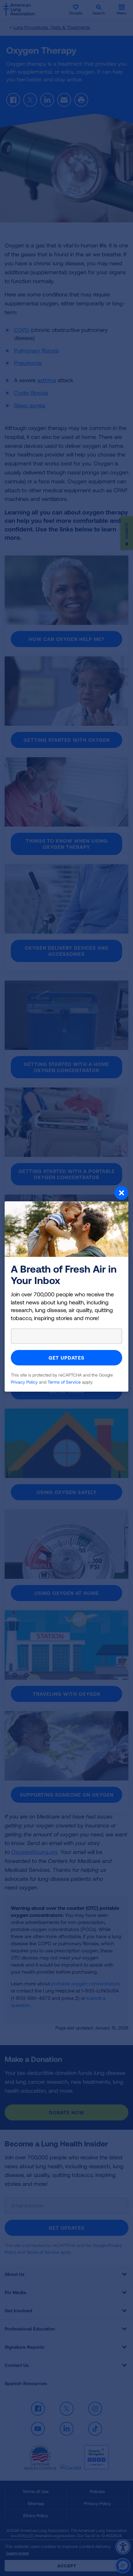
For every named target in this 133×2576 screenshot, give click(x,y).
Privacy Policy (24, 1382)
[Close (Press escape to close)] (66, 1193)
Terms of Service (64, 1382)
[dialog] (66, 1288)
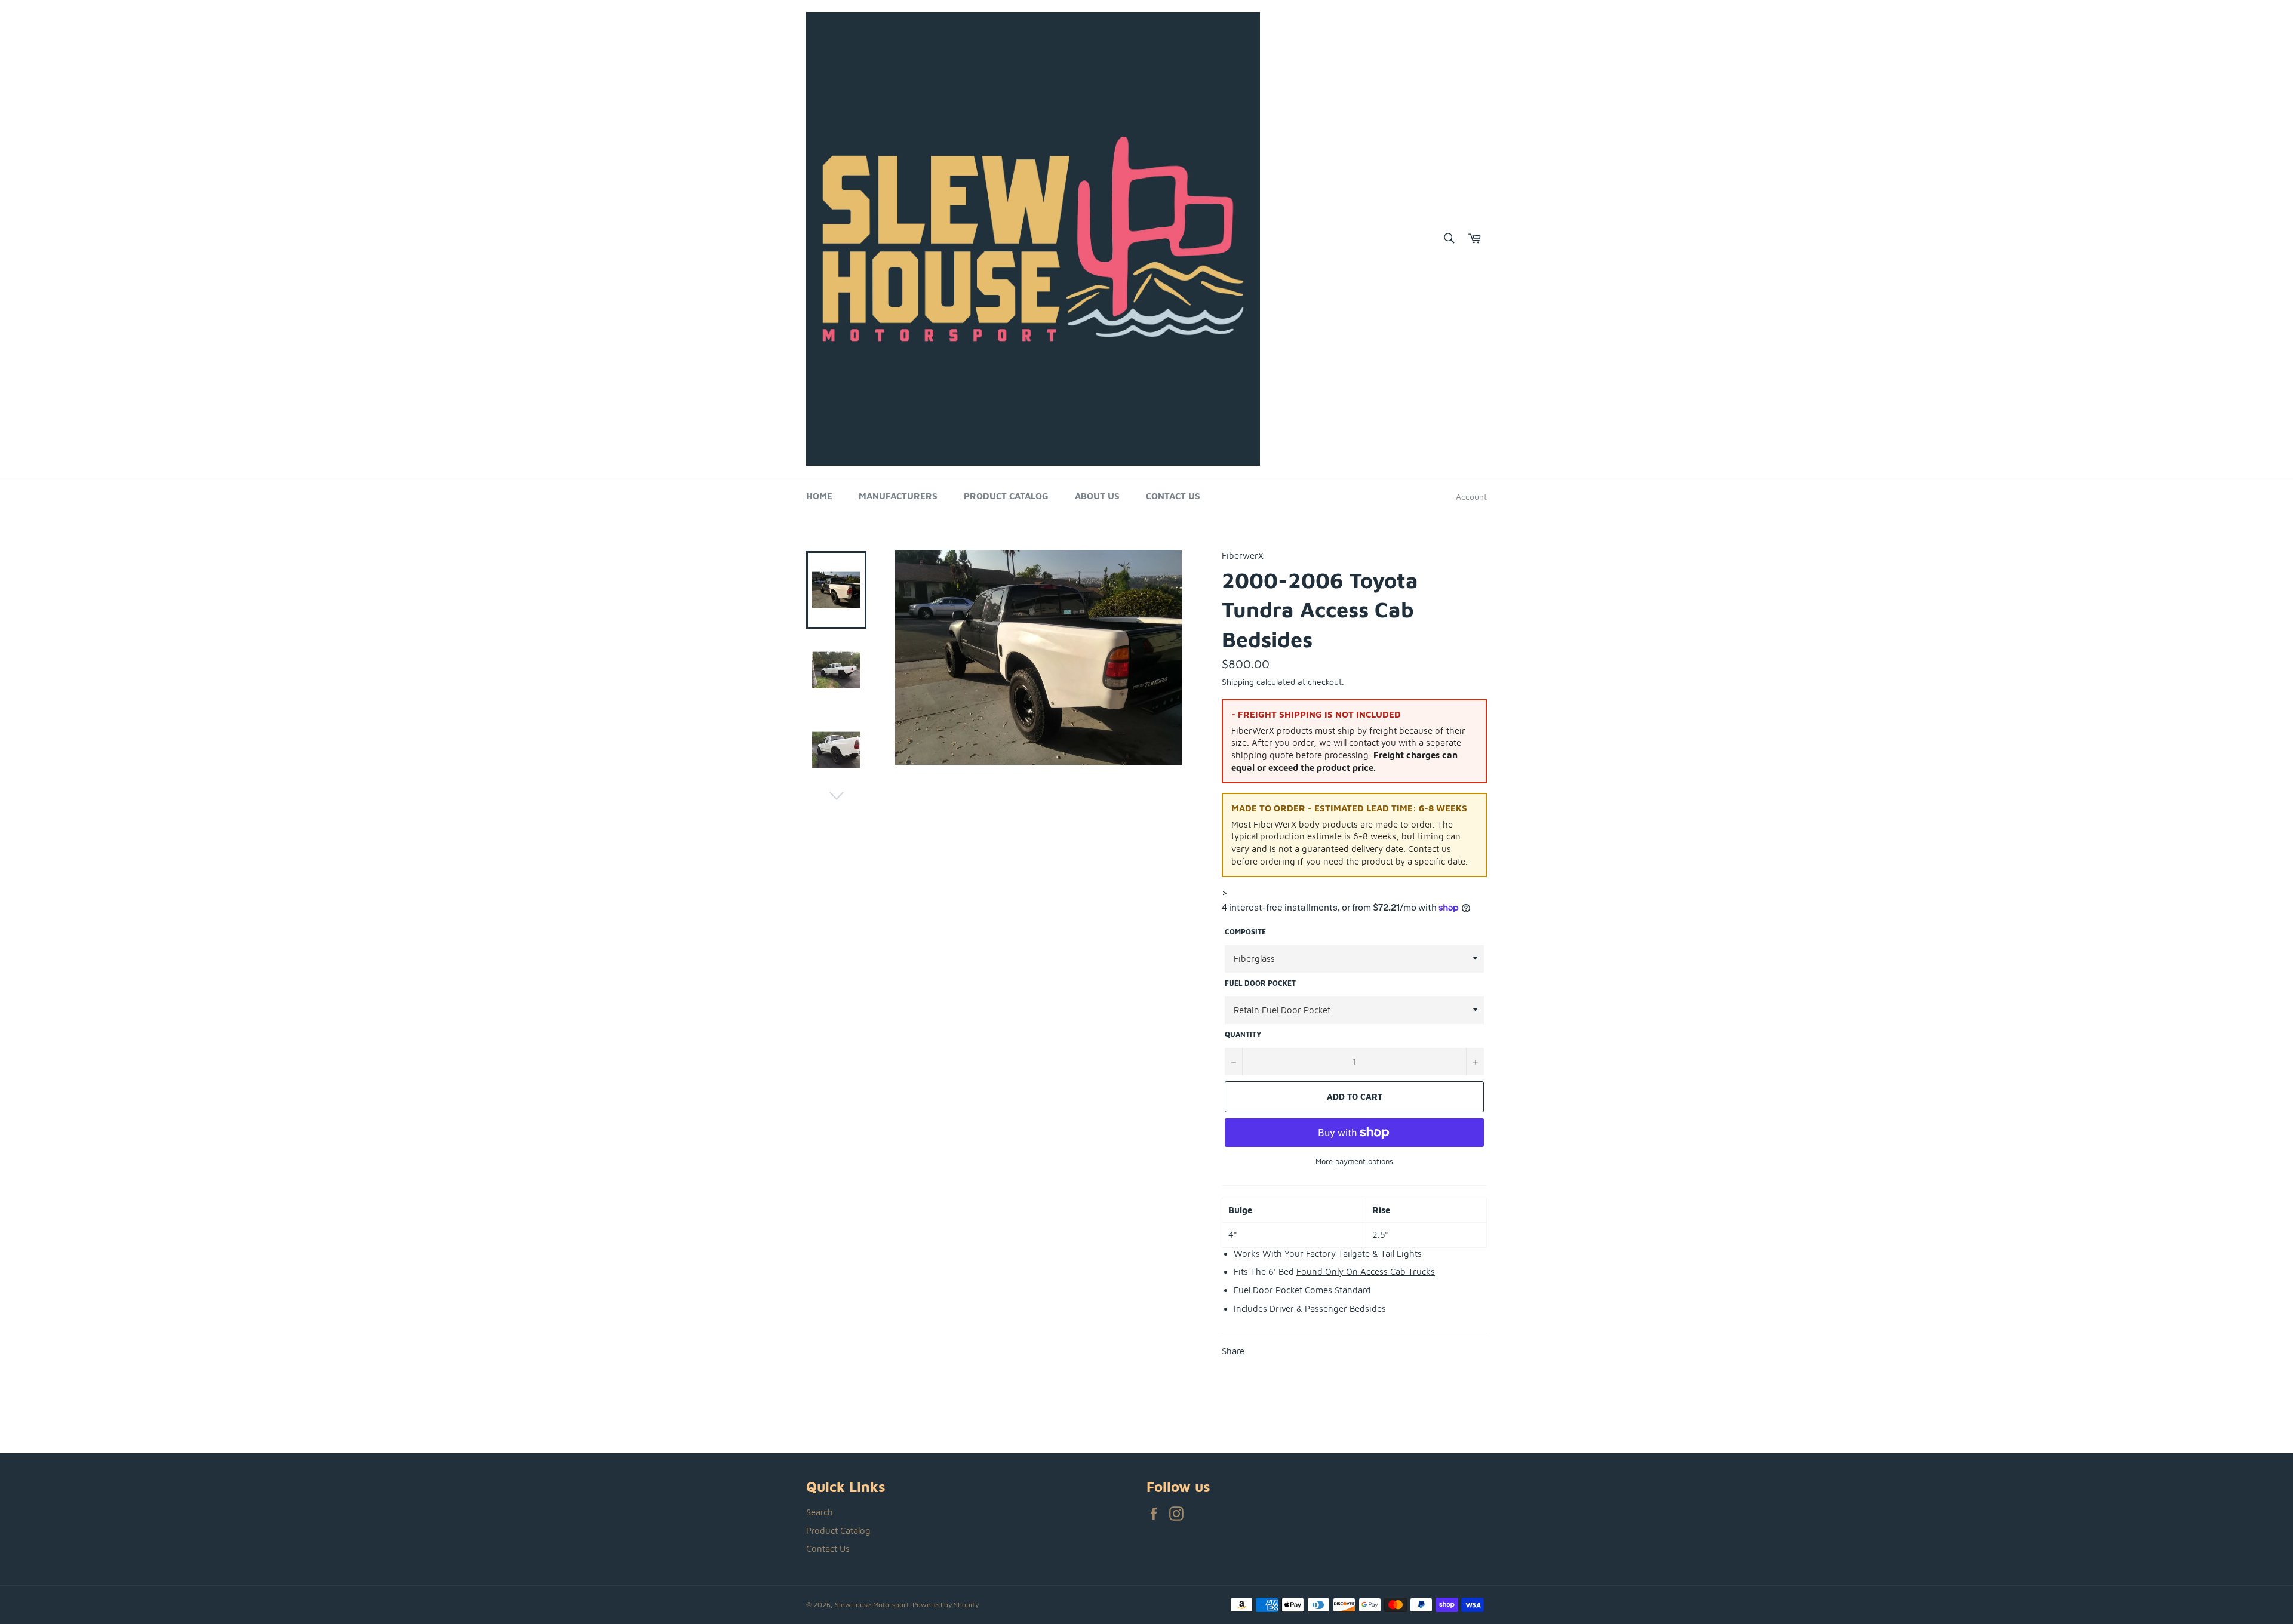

----------------------------------------

TASK GOAL. Return every record exactly, leaving out the pictures.

EXERCISE ANSWER.
For every named target in this 133×2576 screenshot, give click(x,y).
Privacy Policy (24, 1382)
[Close (Press escape to close)] (66, 1193)
Terms of Service (64, 1382)
[dialog] (66, 1288)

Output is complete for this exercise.